• [Exercise directions]: Copy the following material line for line, with no changes.

• [Supplied data]:
++++++

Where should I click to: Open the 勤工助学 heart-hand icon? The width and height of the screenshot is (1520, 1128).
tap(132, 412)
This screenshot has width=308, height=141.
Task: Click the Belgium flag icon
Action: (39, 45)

++++++

• [Solution to this task]:
Where should I click to: Open the 勤工助学 heart-hand icon? The width and height of the screenshot is (1520, 1128).
tap(132, 412)
This screenshot has width=308, height=141.
Task: Click the Belgium flag icon
Action: (39, 45)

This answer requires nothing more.